There are several subplots, which seem very random at first but, as I've seen in "The Genesis Code", are either connected with other characters or used to further the main propagandic theme of the movie. There's the female blogger who ambush-interviews Duck Dynasty's Willie Robertson just before getting diagnosed with cancer. Then we're introduced to her hotshot businessman husband(Dean Cain). Next we see a woman taking care of her dementia-ridden mother. She calls up her brother, who just so happens to be the same hotshot businessman, and implores him to visit her mother. And as we later find out, she also happens to be dating Professor Radisson. There's the Chinese student Martin who becomes interested in Christianity, but his paranoid father doesn't want to hear because "someone might be listening". Yeah, I don't get it either. Next there is the female Muslim student who secretly converts to Christianity and is thrown out by her overbearing father after finding out. And finally there is the pastor(played by the bland David A.R. White) and his missionary friend, who provide the only humor in the movie in the form of a running joke that they just can't get a working rental car so they can take a vacation.
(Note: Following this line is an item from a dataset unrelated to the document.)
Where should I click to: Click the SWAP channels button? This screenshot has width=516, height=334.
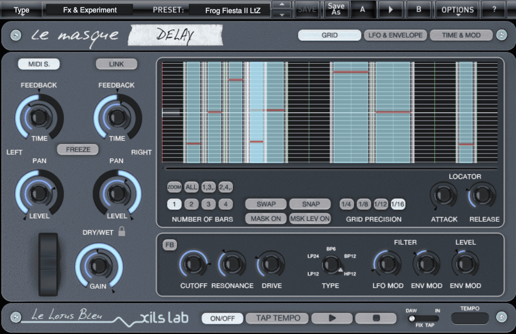(265, 204)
Oh, and there's also Josh's girlfriend who dumps him after he takes up Radisson's challenge, because apparently it will ruin her already mapped-out 60 year life plan with Josh. We thankfully never see her again after that.

The Writers Apparently Don't Know Real Atheists

The biggest, and most visible problem with this film is that the writers willfully portray atheists and academia as one-dimensional, evil, and/or sociopathic. The blogger is comically annoying(but set up as the easy "redeemable" person at the end), Radisson belittles his girlfriend(who is a Christian, of course) in front of his colleagues(who are apparently also atheist because none of them stand up to help her), and Cain's character coldly dumps his wife on the spot when she reveals her cancer diagnosis.
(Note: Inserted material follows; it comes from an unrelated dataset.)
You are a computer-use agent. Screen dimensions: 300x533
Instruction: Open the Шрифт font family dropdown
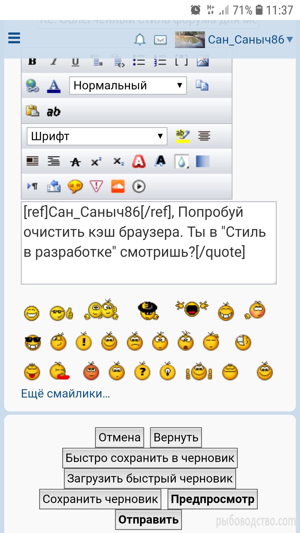click(x=97, y=136)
But the audience didn't see this glaring problem and ate it up like red meat.

Also, the movie propagates the myth that atheists are really anti-theists who had some kind of bad religious experience. "I asked God for something and I didn't get it, so now I'm an atheist and I hate God". The only thing the writers got right was Radisson's claim that "atheists tend to come from religious backgrounds". Every other aspect of the portrayals of atheists seems to stem from the writers looking at atheist vs. theist Internet flame wars and picking the worst of the atheist comments.
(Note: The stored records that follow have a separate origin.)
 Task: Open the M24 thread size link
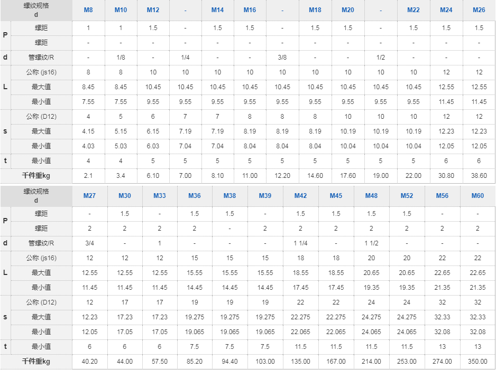click(446, 10)
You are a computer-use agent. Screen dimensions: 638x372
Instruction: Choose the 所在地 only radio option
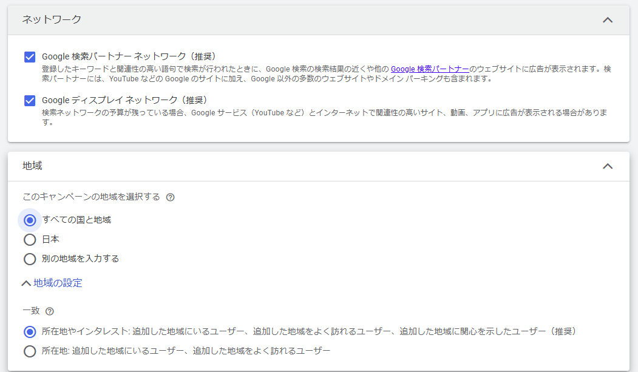(x=30, y=351)
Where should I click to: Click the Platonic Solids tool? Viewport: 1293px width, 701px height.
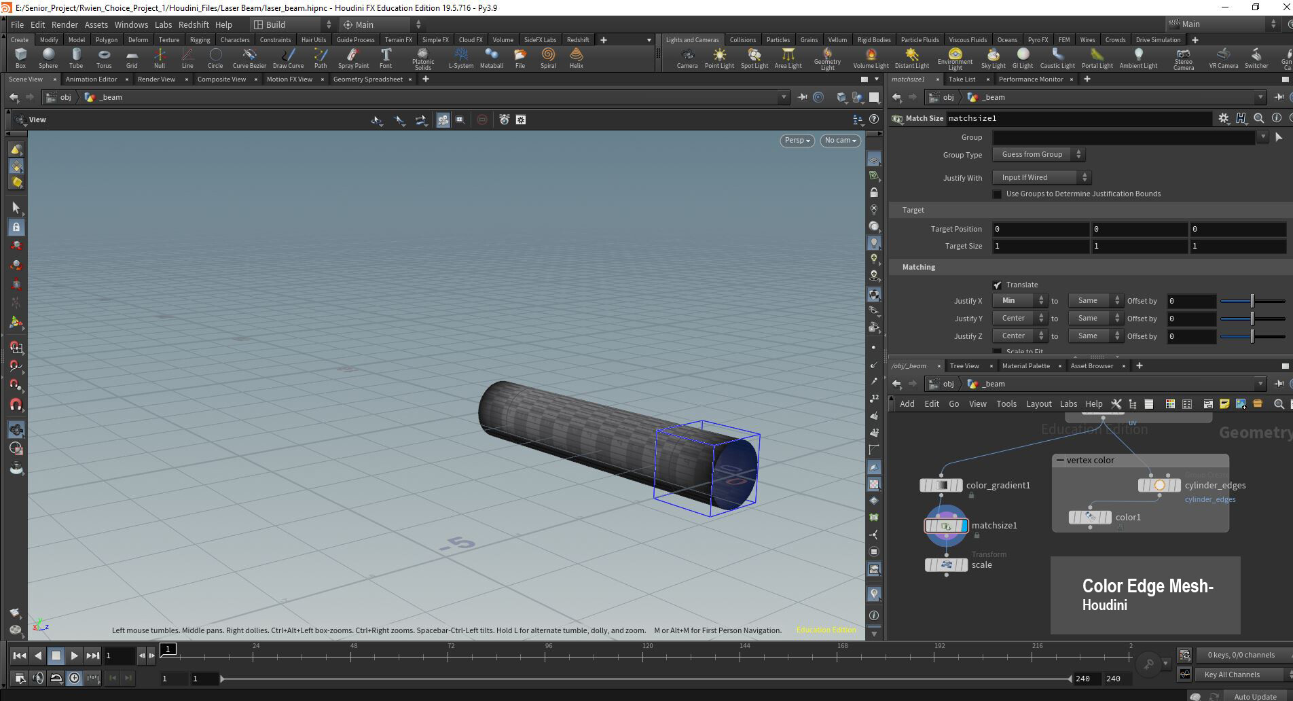pos(422,57)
Had they consulted with actual atheists, then they would discover that atheists and theists get along nicely 99% of the time in real life. They have friendly conversations, can become friends, get romantically involved and even marry and still happily maintain their beliefs(yes, this does happen!).

Think... Roman Colosseum

At the beginning of the film, when Wheaton signs up for the philosophy class, the student counselor tries to dissuade him after noticing his cross necklace.
Wheaton: "Come on, it can't be that bad."
Counselor: "Think... Roman Colosseum. People cheering for your death."
What the writers of the film apparently do well is how to make a specific audience(white evangelical fundamentalist Christians with a persecution complex) feel validated at the expense of everyone else. The theatre I went to was actually full(church groups most likely), and well over half the audience reacted exactly as the counselor character warned, but predictably cheering for the deaths of those "evil atheists". How did I feel? Slandered. Disappointed. Angry, even. In fact, even angrier than when I watched "The Genesis Code". Pure Flix managed to create a film that gives white evangelicals a hearty pat on the back while gleefully flipping off everybody else. A reverse Roman Colosseum, if you will.